Tab workspaces (Simple Tab Groups à la Firefox Panorama, but without the need for thumbnails)
The current posterchild of this feature is the "Simple Tab Groups" Firefox extension, the most reliable and well-rounded successor to the defunct built-in feature that was called Panorama.
Note that I don't need/want the free-form Exposé-like canvas with thumbnails (they look great in the demonstration video in the above Panorama link, but they are counterproductive in practice "at scale"); I don't want to be managing stuff spatially because I have too much to fit on a screen anyway), I "just" want:
- Tab groups/workspaces in the form of lists, with the ability to search through them and switch between them as if these lists were workspaces.

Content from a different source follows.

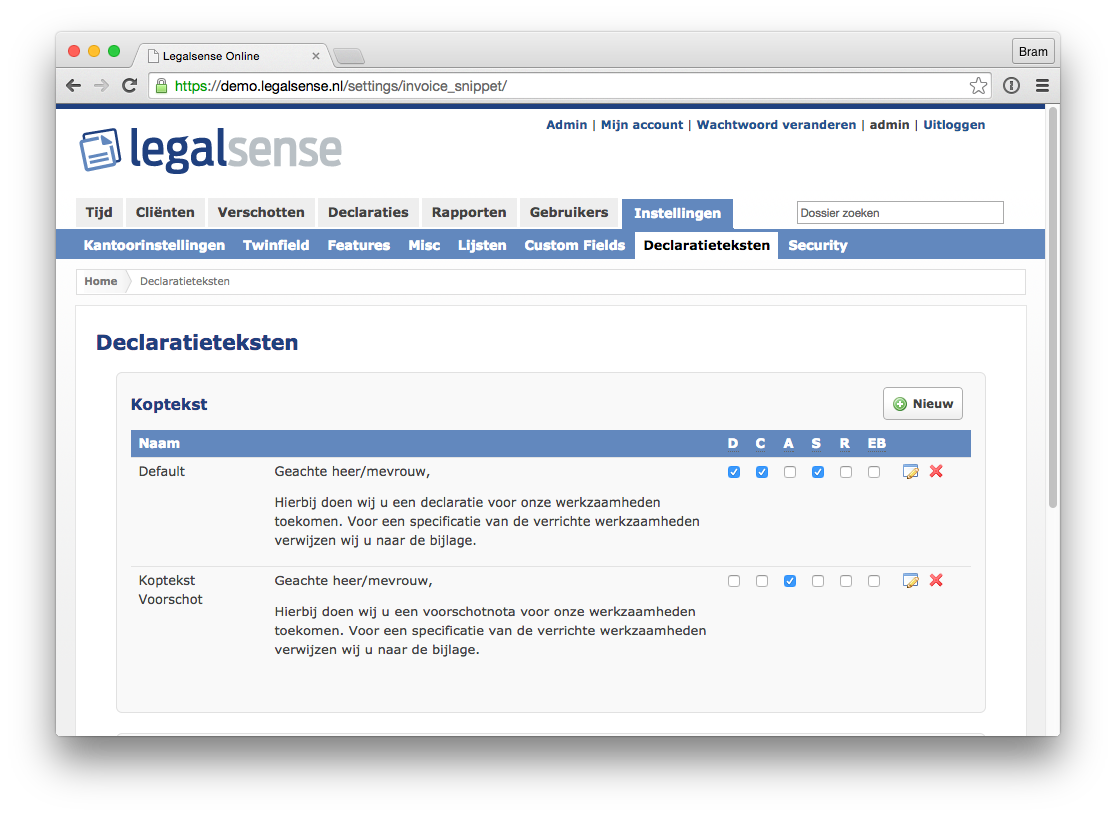Uncheck the D checkbox on the Default row

pyautogui.click(x=734, y=471)
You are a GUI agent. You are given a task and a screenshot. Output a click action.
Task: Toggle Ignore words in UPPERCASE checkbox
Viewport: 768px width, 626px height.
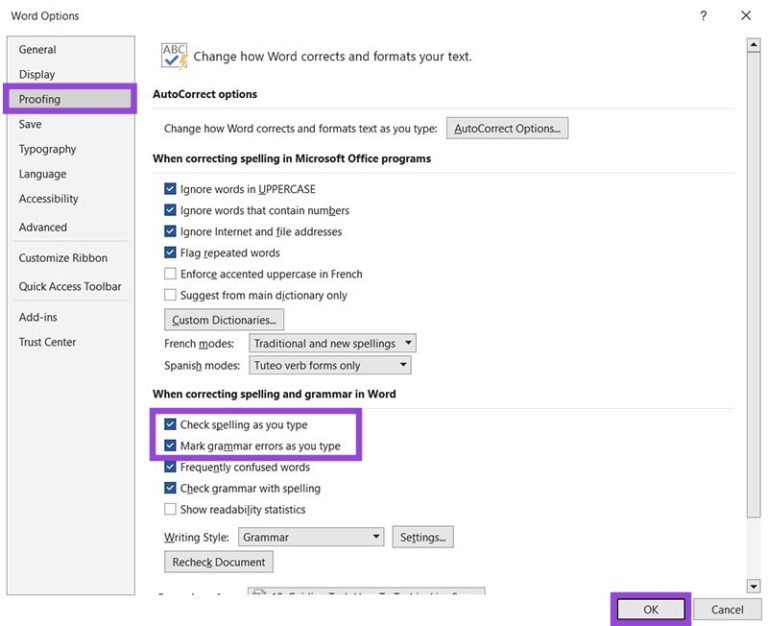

- The ability for tabs from anything outside the currently shown tab workspace to automatically be "carbon frozen" (hidden and unloaded from memory/CPU) for performance and power savings. The Simple Tab Groups extension on Firefox allows me to do exactly that, which means that even if I have thousands of tabs spread across 70 groups, my browser typically uses less than 1 GB of RAM at any given time. It makes a night-and-day difference, otherwise even 24 GB of RAM wouldn't really be enough.

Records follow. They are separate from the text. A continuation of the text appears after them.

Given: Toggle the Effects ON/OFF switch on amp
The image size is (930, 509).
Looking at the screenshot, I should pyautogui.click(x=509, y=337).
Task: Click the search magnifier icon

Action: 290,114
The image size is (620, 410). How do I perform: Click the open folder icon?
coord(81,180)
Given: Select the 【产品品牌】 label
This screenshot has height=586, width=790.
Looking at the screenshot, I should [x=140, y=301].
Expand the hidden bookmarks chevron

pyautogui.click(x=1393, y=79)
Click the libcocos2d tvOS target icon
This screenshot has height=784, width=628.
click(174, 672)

- The ability to select multiple tabs (#1126 (closed) which was moved to libadwaita#288) and to move/reassign them to another tab workspace (and suspend them to free the memory, as per above) for me to work with them later in that other context/workspace.
To me, this feature is an absolute must-have for my usage type nowadays, especially if you’re a chaos warrior in terms of workflow. It's the only way I can stay sane with dozens of multi-month concurrent projects and hundreds (if not thousands) of tabs spread across those groups, and so it's one of the critical features that keeps me hooked to Firefox for my day-to-day use. I'm sure many GNOME users would enjoy having that sort of powerful workflow available to them in Epiphany.

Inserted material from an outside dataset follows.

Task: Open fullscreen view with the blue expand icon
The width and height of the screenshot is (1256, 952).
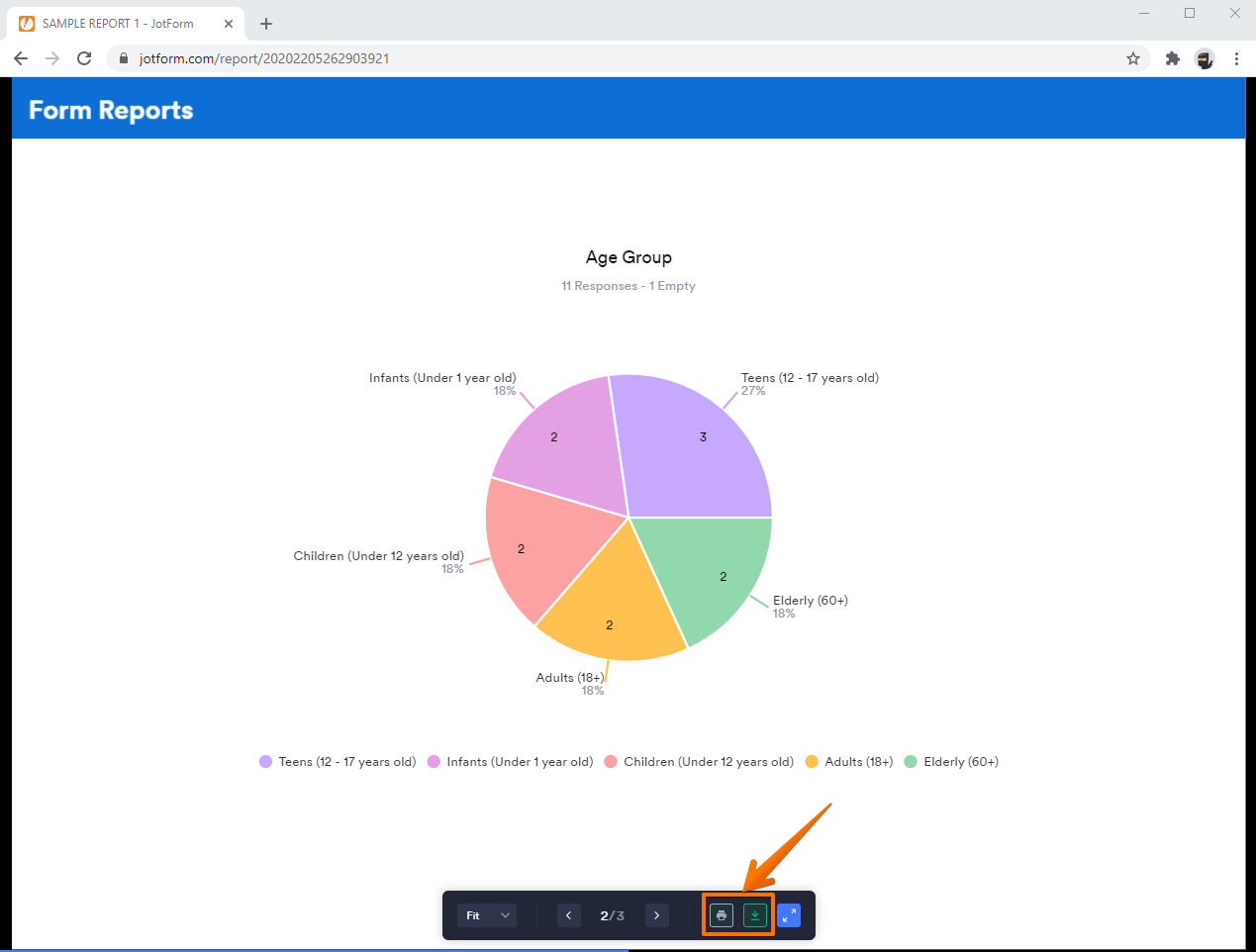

Epiphany can do it better, by:
- Being built-in and better-integrated (it would have more control over the UI than a web extension, as seen/summarized here), avoiding plugin problems.
- Offering better performance (ex: startup times, switching times, etc.). No need to generate/show/arrange thumbnails, I just want lists of tabs, not thumbnails (that's the first thing I turn off in STG for performance and UI compactness), and you can do search faster and better than what's been possible in STG.